• _Tâche_
Traduisez en anglais cette phrase du texte fourni : « Ce principe, qui constitue, selon le considérant 6 de la décision-cadre 2002/584, la « pierre angulaire » de la coopération judiciaire en matière pénale, trouve son expression à l’article 1er, paragraphe 2, de cette décision-cadre, qui consacre la règle en vertu de laquelle les États membres sont tenus d’exécuter tout mandat d’arrêt européen sur la base du principe de reconnaissance mutuelle et conformément aux dispositions de ladite décision-cadre [arrêt du 29 avril 2021, X (Mandat d’arrêt européen – Ne bis in idem), C‑665/20 PPU, EU:C:2021:339, point 38 et jurisprudence citée]. »

• _Texte fourni_
39      En effet, ainsi qu’il ressort de l’article 1er, paragraphes 1 et 2, de la décision-cadre 2002/584, lu à la lumière de son considérant 5, cette décision-cadre a pour objet de remplacer le système d’extradition multilatéral fondé sur la convention européenne d’extradition, signée à Paris le 13 décembre 1957, par un système de remise entre les autorités judiciaires des personnes condamnées ou soupçonnées aux fins de l’exécution de jugements ou de poursuites, ce dernier système étant fondé sur le principe de reconnaissance mutuelle [voir, notamment, arrêt du 11 mars 2020, SF (Mandat d’arrêt européen – Garantie de renvoi dans l’État d’exécution), C‑314/18, EU:C:2020:191, point 37 et jurisprudence citée].

40      Ce principe, qui constitue, selon le considérant 6 de la décision-cadre 2002/584, la « pierre angulaire » de la coopération judiciaire en matière pénale, trouve son expression à l’article 1er, paragraphe 2, de cette décision-cadre, qui consacre la règle en vertu de laquelle les États membres sont tenus d’exécuter tout mandat d’arrêt européen sur la base du principe de reconnaissance mutuelle et conformément aux dispositions de ladite décision-cadre [arrêt du 29 avril 2021, X (Mandat d’arrêt européen – Ne bis in idem), C‑665/20 PPU, EU:C:2021:339, point 38 et jurisprudence citée].

• _Lignes fournies_
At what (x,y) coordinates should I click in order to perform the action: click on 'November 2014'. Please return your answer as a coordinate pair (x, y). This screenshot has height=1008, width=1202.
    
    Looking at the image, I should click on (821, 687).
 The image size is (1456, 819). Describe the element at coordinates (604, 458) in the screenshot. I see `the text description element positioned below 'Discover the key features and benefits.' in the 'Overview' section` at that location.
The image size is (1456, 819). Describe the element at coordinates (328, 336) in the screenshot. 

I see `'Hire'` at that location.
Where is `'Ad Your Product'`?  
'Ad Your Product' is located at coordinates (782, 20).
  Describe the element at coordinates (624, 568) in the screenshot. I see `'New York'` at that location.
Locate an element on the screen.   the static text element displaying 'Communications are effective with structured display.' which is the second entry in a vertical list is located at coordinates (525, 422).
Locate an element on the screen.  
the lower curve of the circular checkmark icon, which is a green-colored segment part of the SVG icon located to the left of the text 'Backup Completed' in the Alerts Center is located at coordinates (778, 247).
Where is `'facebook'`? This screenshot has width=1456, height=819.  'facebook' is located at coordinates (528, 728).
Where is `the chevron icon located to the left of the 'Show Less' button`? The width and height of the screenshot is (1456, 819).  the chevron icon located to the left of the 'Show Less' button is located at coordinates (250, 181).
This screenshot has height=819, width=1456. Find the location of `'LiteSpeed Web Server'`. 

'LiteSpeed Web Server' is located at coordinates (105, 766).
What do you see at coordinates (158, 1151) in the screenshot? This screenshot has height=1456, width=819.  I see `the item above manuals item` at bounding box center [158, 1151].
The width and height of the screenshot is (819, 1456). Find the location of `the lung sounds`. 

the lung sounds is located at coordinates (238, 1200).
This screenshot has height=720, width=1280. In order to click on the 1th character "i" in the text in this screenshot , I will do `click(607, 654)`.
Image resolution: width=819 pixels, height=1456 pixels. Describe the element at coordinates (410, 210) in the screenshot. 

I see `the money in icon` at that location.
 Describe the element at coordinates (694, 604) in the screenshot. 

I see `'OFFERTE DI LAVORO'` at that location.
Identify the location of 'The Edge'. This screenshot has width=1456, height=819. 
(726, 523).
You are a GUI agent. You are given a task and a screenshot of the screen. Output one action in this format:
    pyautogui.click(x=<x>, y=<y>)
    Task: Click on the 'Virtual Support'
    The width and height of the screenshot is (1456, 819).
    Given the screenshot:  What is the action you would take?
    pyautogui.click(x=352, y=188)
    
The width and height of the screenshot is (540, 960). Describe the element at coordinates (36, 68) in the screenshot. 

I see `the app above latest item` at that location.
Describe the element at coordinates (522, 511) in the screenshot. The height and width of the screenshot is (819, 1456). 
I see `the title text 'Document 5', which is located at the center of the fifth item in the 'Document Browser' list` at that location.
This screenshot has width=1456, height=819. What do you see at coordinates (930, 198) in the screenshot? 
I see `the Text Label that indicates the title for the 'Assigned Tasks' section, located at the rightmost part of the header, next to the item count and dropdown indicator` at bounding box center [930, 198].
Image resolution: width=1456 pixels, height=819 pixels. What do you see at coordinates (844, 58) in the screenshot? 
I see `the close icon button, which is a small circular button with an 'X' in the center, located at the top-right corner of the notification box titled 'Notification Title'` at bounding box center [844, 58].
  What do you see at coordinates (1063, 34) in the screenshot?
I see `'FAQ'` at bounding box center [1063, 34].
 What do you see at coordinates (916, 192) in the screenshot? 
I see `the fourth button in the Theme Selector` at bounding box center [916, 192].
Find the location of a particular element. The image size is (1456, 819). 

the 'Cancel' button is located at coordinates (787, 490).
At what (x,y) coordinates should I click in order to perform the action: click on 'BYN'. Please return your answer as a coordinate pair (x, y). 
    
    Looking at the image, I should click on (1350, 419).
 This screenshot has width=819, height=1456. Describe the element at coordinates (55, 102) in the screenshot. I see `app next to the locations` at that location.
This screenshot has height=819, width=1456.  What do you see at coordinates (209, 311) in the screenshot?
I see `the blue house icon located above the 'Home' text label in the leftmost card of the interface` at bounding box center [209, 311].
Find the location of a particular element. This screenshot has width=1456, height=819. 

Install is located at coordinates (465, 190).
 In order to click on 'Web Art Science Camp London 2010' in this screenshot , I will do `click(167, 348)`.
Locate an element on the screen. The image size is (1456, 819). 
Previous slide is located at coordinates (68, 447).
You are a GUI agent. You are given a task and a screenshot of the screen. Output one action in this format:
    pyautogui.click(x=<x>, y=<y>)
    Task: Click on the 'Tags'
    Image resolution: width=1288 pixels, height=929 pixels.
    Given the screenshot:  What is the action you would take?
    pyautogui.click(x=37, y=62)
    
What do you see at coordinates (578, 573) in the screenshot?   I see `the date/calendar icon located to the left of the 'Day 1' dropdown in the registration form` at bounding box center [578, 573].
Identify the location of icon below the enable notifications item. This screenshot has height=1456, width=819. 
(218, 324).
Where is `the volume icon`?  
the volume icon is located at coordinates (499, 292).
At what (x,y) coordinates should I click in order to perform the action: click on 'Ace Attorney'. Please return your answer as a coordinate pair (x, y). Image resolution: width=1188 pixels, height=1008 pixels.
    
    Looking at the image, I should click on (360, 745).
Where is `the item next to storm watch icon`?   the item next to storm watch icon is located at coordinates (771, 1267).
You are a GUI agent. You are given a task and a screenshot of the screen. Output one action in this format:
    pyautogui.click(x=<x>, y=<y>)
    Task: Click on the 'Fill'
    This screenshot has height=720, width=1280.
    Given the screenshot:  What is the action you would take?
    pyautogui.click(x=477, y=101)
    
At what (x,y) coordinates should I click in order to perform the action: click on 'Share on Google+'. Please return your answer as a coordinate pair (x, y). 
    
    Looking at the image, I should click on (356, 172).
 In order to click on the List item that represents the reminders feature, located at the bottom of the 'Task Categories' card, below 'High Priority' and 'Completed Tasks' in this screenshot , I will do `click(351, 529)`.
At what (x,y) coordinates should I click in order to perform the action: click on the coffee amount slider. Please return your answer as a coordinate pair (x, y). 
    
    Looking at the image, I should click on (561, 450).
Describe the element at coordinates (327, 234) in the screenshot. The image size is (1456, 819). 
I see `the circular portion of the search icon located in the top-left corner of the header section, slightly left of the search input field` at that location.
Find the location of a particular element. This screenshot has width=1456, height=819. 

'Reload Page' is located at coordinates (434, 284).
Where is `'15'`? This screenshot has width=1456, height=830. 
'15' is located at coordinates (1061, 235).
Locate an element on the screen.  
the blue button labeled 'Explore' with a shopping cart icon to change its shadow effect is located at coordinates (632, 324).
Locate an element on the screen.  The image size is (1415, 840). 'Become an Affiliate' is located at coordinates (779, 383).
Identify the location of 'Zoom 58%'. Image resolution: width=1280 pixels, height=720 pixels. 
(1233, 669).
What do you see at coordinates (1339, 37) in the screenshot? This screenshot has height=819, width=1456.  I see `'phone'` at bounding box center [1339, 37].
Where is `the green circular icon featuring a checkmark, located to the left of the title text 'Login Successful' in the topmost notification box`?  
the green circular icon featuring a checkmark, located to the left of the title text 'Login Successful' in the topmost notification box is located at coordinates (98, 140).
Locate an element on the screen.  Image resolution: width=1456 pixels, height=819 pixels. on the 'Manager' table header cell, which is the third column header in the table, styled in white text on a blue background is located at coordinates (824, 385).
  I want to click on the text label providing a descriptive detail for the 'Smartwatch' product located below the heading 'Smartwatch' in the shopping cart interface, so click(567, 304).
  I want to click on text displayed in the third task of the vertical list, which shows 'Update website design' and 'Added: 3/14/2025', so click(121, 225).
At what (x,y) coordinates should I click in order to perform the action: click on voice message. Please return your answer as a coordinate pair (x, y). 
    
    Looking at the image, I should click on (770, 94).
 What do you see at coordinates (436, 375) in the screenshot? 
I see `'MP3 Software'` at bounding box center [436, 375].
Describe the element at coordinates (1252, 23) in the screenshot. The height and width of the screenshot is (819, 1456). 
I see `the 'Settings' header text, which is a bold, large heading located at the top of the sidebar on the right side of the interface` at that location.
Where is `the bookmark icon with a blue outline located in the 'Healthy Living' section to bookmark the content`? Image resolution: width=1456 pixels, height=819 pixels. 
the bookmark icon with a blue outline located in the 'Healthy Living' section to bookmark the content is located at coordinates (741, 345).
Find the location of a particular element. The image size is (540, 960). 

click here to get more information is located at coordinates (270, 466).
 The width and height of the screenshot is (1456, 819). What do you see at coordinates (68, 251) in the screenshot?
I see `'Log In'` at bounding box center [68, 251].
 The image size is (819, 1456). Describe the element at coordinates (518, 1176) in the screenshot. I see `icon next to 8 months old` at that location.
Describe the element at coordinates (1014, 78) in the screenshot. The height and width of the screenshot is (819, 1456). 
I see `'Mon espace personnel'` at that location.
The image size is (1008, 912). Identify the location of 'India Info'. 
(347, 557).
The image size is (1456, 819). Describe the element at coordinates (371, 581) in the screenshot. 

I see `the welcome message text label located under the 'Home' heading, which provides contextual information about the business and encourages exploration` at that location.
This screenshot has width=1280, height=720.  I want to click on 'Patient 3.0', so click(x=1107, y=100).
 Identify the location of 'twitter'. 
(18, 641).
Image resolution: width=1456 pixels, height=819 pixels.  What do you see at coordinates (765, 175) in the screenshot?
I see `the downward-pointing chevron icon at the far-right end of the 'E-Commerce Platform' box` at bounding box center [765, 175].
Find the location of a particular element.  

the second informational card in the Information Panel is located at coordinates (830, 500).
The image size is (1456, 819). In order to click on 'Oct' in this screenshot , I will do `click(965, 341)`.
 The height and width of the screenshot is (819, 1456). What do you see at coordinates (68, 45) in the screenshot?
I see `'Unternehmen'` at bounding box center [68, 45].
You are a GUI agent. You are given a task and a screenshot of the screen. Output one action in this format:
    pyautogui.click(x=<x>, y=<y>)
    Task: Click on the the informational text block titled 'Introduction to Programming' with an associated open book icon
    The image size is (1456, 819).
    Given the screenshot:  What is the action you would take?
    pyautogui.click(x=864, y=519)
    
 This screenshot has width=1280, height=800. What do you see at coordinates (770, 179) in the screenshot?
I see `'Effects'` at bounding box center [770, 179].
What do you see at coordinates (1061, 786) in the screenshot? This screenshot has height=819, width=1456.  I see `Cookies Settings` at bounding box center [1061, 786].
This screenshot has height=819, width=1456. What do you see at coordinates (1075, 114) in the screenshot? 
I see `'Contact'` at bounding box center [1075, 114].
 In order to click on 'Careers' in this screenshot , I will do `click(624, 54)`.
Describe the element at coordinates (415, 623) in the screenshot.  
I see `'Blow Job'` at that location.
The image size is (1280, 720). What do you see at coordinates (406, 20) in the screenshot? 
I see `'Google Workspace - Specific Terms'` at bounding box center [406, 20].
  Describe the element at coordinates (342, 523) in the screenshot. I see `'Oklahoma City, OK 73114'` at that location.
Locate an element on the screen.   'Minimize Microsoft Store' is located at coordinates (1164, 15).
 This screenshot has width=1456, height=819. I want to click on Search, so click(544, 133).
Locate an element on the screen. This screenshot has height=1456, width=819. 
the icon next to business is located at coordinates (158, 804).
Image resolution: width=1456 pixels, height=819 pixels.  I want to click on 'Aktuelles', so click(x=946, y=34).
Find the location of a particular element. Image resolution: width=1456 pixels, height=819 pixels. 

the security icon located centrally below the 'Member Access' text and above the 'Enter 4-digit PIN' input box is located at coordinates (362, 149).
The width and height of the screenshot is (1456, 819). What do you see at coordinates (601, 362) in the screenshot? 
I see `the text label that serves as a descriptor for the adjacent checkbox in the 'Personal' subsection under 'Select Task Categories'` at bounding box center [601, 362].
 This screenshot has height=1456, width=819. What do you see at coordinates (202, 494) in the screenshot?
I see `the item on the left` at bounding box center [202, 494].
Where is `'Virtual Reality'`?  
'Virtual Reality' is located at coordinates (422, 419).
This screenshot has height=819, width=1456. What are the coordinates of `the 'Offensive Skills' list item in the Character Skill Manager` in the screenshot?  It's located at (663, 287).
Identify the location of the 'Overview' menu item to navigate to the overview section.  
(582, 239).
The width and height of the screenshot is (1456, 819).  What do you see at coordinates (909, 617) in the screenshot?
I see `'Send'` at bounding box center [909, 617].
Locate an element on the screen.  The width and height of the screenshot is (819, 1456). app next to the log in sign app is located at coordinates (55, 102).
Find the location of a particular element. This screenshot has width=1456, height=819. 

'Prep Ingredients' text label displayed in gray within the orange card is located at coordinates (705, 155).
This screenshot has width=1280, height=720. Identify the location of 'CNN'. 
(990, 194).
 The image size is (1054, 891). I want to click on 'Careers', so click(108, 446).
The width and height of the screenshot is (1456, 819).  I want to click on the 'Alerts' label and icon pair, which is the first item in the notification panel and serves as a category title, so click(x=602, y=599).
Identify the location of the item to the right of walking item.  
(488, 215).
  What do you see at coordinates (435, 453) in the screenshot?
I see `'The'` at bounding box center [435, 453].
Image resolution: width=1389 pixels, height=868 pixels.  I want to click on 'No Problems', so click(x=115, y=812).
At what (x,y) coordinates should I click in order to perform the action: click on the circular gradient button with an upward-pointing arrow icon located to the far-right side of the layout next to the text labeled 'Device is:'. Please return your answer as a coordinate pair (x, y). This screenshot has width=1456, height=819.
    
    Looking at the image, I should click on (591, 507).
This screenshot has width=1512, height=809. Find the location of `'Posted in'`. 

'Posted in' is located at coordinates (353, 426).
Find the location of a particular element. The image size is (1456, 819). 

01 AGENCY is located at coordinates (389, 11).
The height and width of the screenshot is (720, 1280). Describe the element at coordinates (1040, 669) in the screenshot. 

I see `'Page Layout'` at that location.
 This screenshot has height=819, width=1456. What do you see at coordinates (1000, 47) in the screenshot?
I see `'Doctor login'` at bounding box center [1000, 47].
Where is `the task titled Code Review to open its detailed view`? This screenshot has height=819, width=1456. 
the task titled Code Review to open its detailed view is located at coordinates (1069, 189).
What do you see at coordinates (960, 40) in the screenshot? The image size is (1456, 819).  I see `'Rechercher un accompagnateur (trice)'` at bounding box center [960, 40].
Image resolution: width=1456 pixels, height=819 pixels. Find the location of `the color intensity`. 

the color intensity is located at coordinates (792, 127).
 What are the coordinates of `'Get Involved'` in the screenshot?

• _Réponse_
This principle, which, according to recital 6 of Framework Decision 2002/584, constitutes the "cornerstone" of judicial cooperation in criminal matters, is given expression in Article 1(2) of that framework decision, which lays down the rule that Member States are required to execute any European arrest warrant on the basis of the principle of mutual recognition and in accordance with the provisions of that framework decision [judgment of 29 April 2021, X (European arrest warrant – Ne bis in idem), C‑665/20 PPU, EU:C:2021:339, paragraph 38 and the case-law cited].